Marcel, wenn wir ihn so nennen mögen, ist gerade zum zweiten Male aus dem Sanatorium nach Paris zurückgekehrt, da er hier auf der Suche nach einer verlorenen Zeit die Straßen durchschreitet.

Sind Sie schon einmal durch einen Ort gegangen (bei mir war es ein ziemliches Kuhdorf, aber eine Stadt tut's bestimmt auch), aus dem Sie schon seit vielen Jahren fortgezogen sind? Es ist vielleicht nicht ganz richtig, die Erinnerungen, die sich in einem dabei auftun, unwillkürlich zu nennen, denn wir sind ja schließlich doch recht willkürlich in den Ort der Vergangenheit zurückgekehrt. Aber diese Wiederauferstehung einer vergangenen Gefühlswelt, die wir dabei vielleicht einmal für Momente erleben dürfen, ist wohl genau das, was unser Autor unter einer solchen unwillkürlichen Erinnerung versteht.
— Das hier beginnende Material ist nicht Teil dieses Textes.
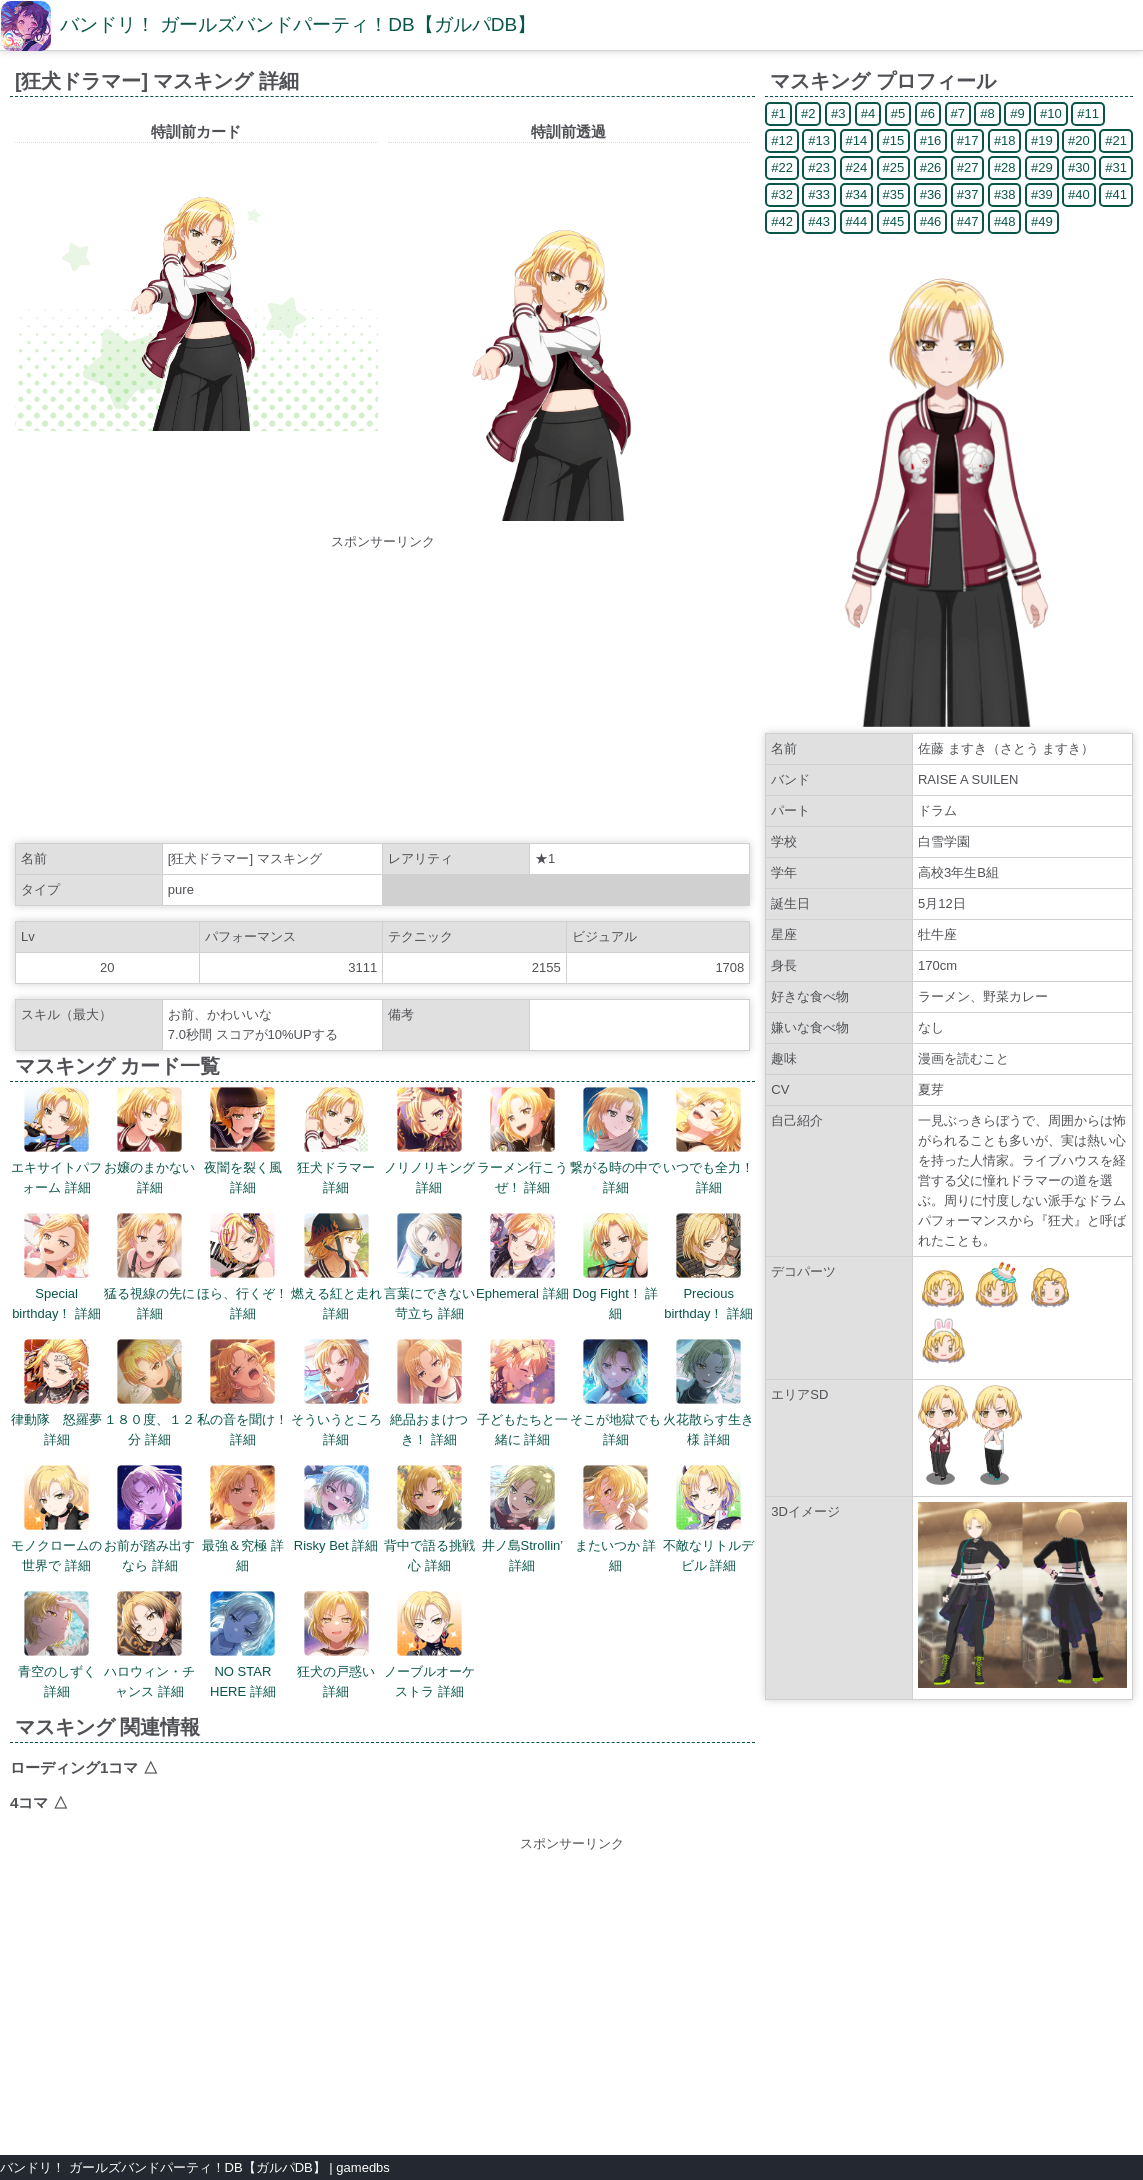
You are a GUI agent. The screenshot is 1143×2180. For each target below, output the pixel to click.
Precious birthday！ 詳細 (708, 1267)
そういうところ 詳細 (336, 1393)
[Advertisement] (383, 692)
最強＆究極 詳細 (243, 1519)
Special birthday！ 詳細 (56, 1267)
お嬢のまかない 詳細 (149, 1141)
Und ob sie's glauben oder nicht, als ich an meiner ehemaligen Wohnung vorbeilief, steckte in der Tür der Schlüssel...
When I reached the corner of the rue Royale where formerly an open-air street-seller used to display the photographs beloved of Françoise, it seemed to me that the carriage accustomed in the course of years to turning there hundreds of times was compelled to turn of itself. I was not traversing the same streets as those who were passing by, I was gliding through a sweet and melancholy past composed of so many different pasts that it was difficult for me to identify the cause of my melancholy.
-- Time regained

Marcel, if that's how we are to call him, has returned from the sanatorium for the second time and is wandering through the streets of Paris in search of a time lost.
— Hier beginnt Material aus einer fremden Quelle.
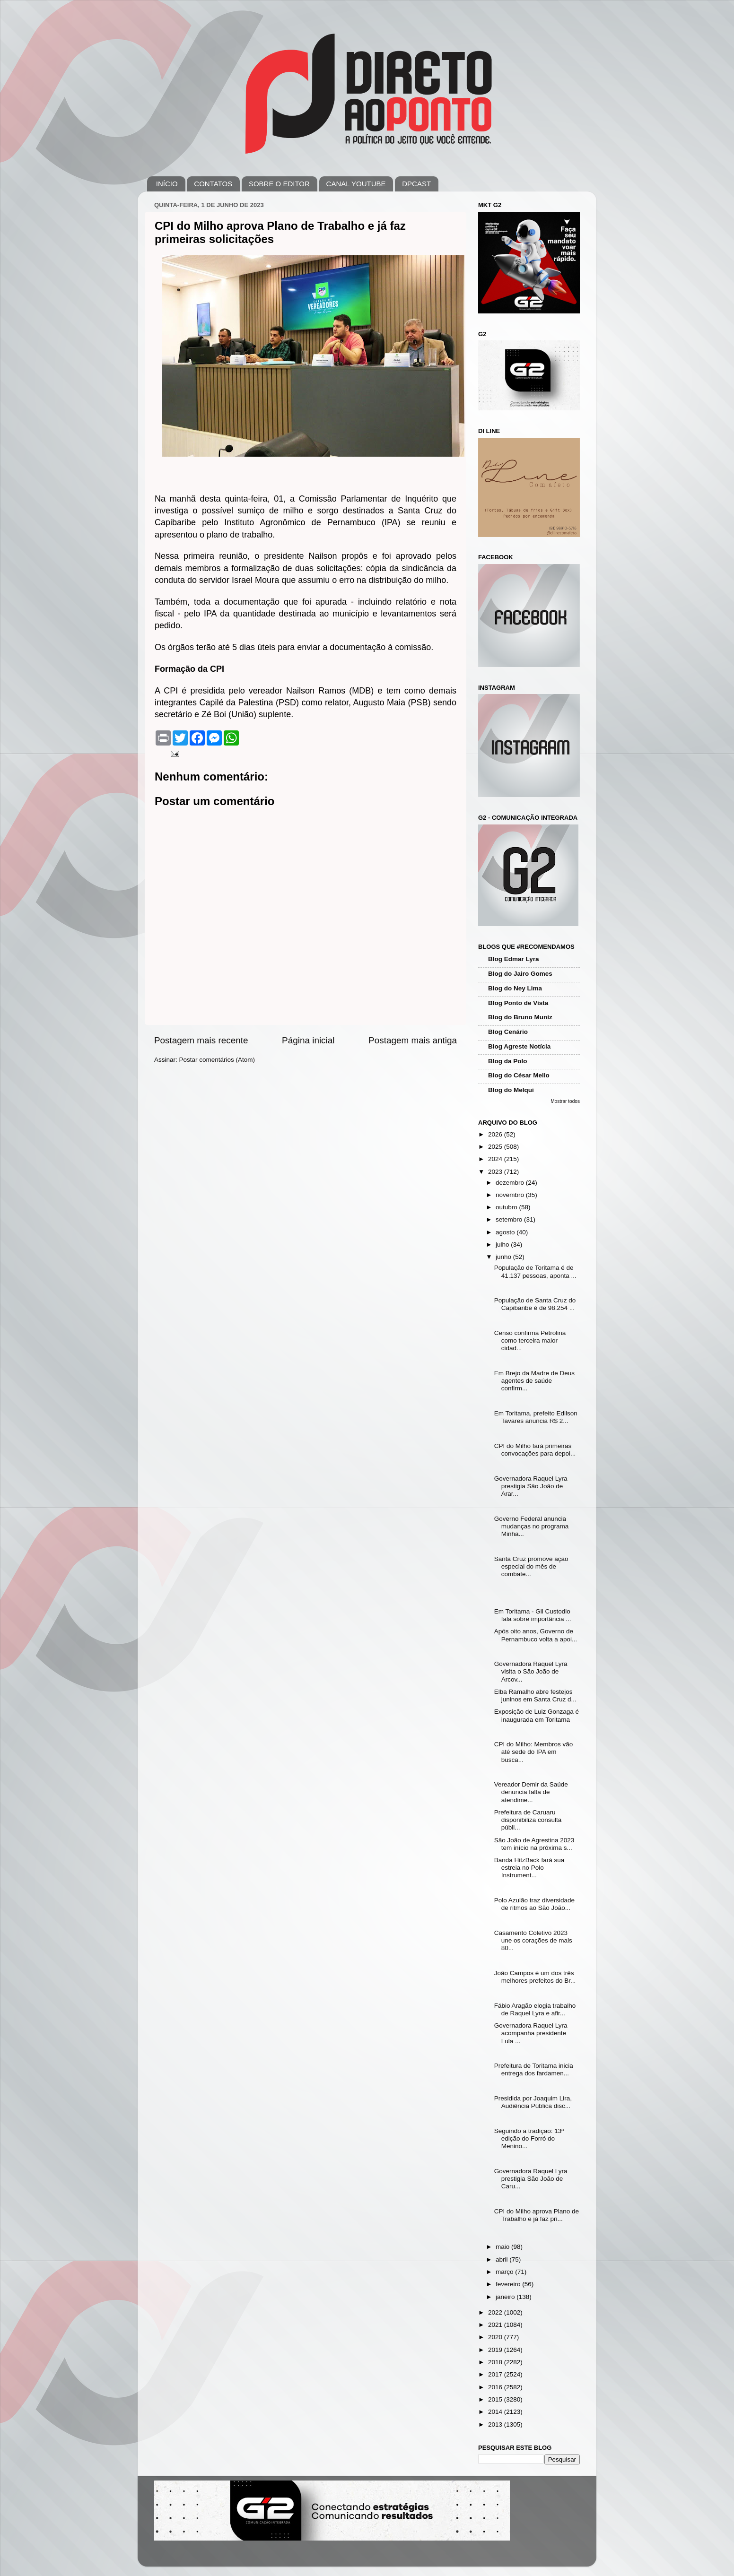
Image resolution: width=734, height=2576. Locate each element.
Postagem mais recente (201, 1040)
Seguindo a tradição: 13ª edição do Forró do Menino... (529, 2138)
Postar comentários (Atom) (217, 1059)
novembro (511, 1194)
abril (502, 2259)
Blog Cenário (508, 1031)
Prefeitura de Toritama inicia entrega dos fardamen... (533, 2069)
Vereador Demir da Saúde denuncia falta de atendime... (531, 1792)
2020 (496, 2337)
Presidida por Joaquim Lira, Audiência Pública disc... (533, 2102)
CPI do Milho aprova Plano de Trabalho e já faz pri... (536, 2215)
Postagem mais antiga (412, 1040)
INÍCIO (167, 184)
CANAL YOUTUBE (356, 184)
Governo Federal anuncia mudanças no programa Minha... (531, 1526)
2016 (496, 2387)
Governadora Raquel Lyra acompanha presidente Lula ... (531, 2033)
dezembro (511, 1182)
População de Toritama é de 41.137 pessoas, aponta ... (535, 1271)
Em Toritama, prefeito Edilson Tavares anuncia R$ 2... (535, 1417)
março (505, 2271)
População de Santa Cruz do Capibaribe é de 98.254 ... (535, 1304)
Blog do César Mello (519, 1075)
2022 (496, 2312)
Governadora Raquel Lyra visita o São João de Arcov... (531, 1671)
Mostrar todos (565, 1101)
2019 (496, 2349)
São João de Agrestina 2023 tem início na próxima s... (534, 1844)
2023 (496, 1171)
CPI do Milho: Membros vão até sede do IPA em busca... (533, 1752)
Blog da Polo (507, 1061)
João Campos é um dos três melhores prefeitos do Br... (535, 1976)
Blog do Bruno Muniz (520, 1017)
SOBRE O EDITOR (279, 184)
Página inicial (308, 1040)
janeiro (506, 2296)
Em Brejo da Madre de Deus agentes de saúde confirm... (534, 1381)
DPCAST (416, 184)
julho (503, 1244)
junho (504, 1256)
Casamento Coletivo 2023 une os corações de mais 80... (533, 1940)
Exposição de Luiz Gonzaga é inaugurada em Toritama (536, 1715)
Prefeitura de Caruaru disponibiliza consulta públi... (528, 1820)
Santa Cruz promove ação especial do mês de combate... (531, 1566)
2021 (496, 2324)
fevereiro (509, 2284)
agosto (506, 1232)
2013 (496, 2424)
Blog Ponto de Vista (518, 1002)
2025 (496, 1146)
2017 (496, 2374)
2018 (496, 2362)
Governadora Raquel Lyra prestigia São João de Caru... (531, 2179)
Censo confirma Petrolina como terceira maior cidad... (530, 1340)
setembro (510, 1219)
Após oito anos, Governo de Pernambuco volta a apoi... (535, 1635)
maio (503, 2246)
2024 (496, 1158)
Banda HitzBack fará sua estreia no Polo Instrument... (529, 1867)
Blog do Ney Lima (515, 988)
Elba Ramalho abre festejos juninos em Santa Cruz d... (535, 1695)
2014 (496, 2411)
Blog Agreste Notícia (519, 1046)
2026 (496, 1134)
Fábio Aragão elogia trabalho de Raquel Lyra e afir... (535, 2009)
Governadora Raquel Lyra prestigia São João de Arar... (531, 1486)
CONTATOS (213, 184)
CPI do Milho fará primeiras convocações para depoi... (535, 1449)
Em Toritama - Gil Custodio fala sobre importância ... (532, 1615)
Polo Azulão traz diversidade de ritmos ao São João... (534, 1904)
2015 (496, 2399)
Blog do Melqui (511, 1089)
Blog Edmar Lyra (513, 959)
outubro (507, 1207)
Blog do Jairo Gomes (520, 973)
Have you ever tried walking through a village (in my case, it was a real Podunk, but I guess a larger city does the trick just as well), from which you had moved away many years ago? Maybe it's not quite correct to call the memories that you get while doing that involuntary, because, after all, we have come back to the place quite voluntarily, actually. But this resurrection of a past emotional experience, which might occur to us for a moment, is probably exacly what the author means when he speaks of involuntary memories.
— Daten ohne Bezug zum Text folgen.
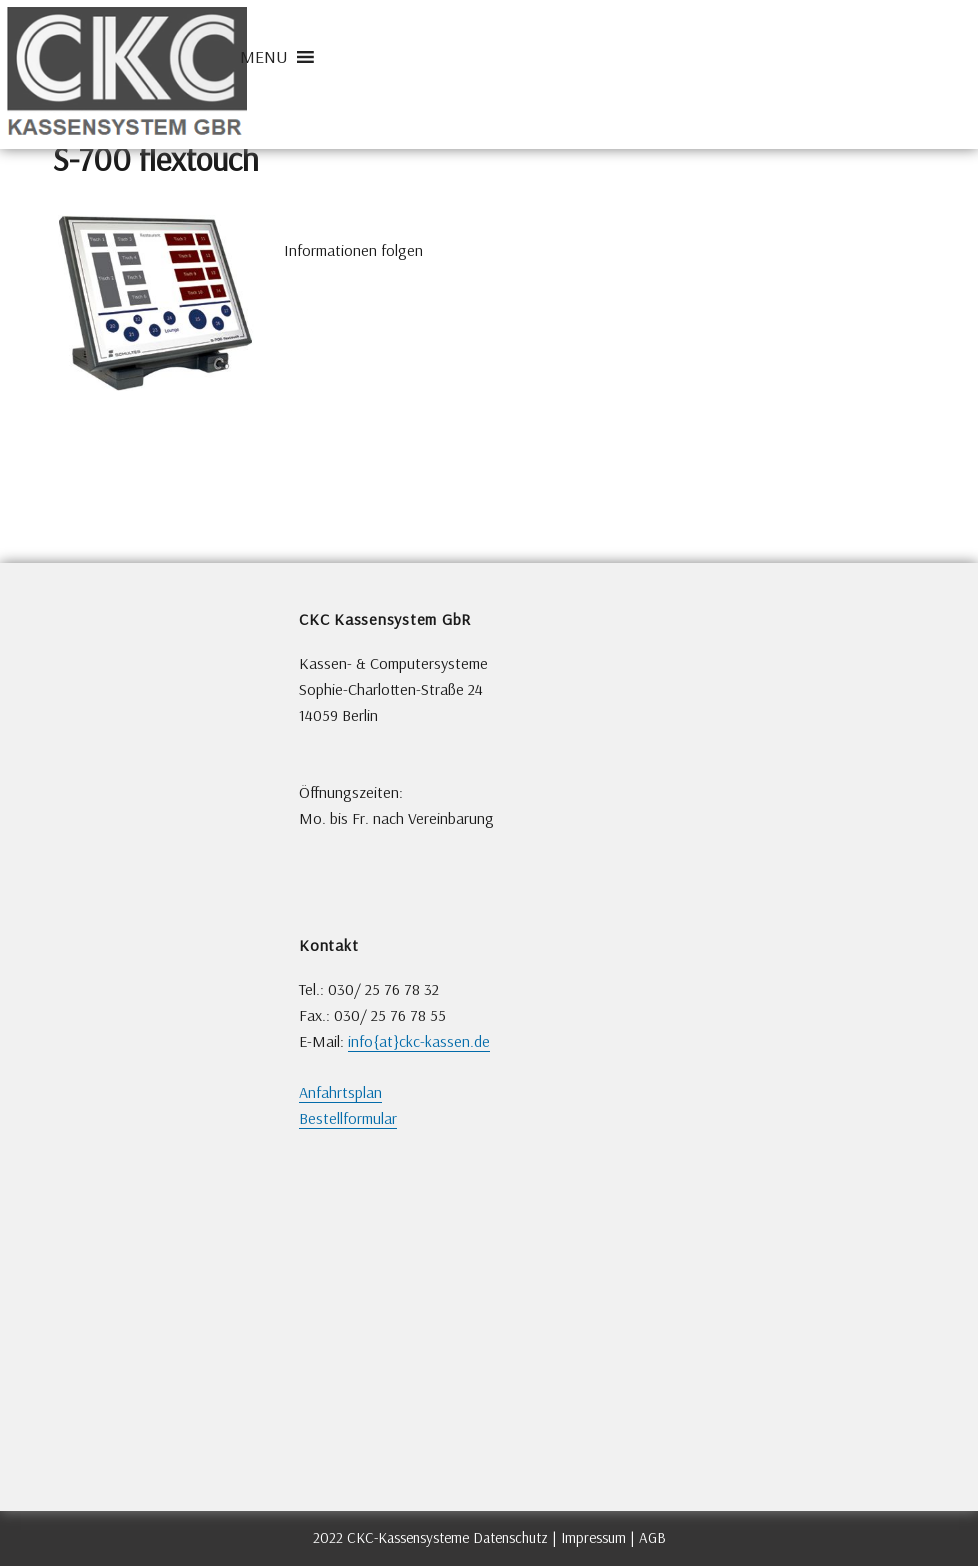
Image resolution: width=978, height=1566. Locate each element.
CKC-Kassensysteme (408, 1538)
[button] (264, 57)
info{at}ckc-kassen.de (419, 1041)
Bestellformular (348, 1118)
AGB (652, 1538)
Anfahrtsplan (340, 1092)
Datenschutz (510, 1538)
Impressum (593, 1538)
And believe it or not, when I walked past the appartment I had formerly lived in, the key was in the lock...

Wednesday, 2. January 2008

Larivière

In diesem Buche, in dem keine einzige Tatsache berichtet wird, die nicht erfunden ist, in dem es keine einzige Gestalt gibt, hinter der sich eine wirkliche Person verbirgt, in dem alles und jedes je nach Maßgabe dessen, was ich demonstrieren will, von mir erdacht worden ist, muss ich zum Preise meines Landes sagen, dass die Millionärsverwandten unserer Françoise, die ihre Zurückgezogenheit aufgegeben hatten, um ihrer schutzlosen Nichte zu helfen, die einzigen Personen sind, die tatsächlich existieren. Überzeugt davon, dass sie in ihrer Bescheidenheit nicht daran Anstoß nehmen werden, und zwar aus dem Grunde, weil sie dieses Buch niemals lesen werden, zeichne ich hier mit einem kindlichen Vergnügen und von tiefer Rührung bewegt, da ich ja nicht die Namen der vielen anderen zitieren kann, die ebenso gehandelt haben und dank denen Frankreich weiterexistiert, ihren wirklichen Namen auf, den übrigens echt französischen Namen Larivière.
-- Die wiedergefundene Zeit, Bd. 3/3, S. 3915f

Muss schon ein ganz angenehmes Gefühl sein, so in dem Roman schlechthin genannt zu werden, und dann auch noch mit so überschwänglichem Lob. Die Larivières hatten als Caféhausbesitzer ihr Vermögen gemacht und sich dann, millionenschwer, zur Ruhe gesetzt. Ihr Neffe hatte, wohl vom großen Erfolg seiner Verwandten ermutigt, mit seiner Ehefrau ebenfalls ein kleines Caféhaus eröffnet - bis der Erste Weltkrieg ihm von der Kaffeemühle in die Schützengräben trieb, wo er schließlich fiel. Was sollte also seine junge Frau nun tun?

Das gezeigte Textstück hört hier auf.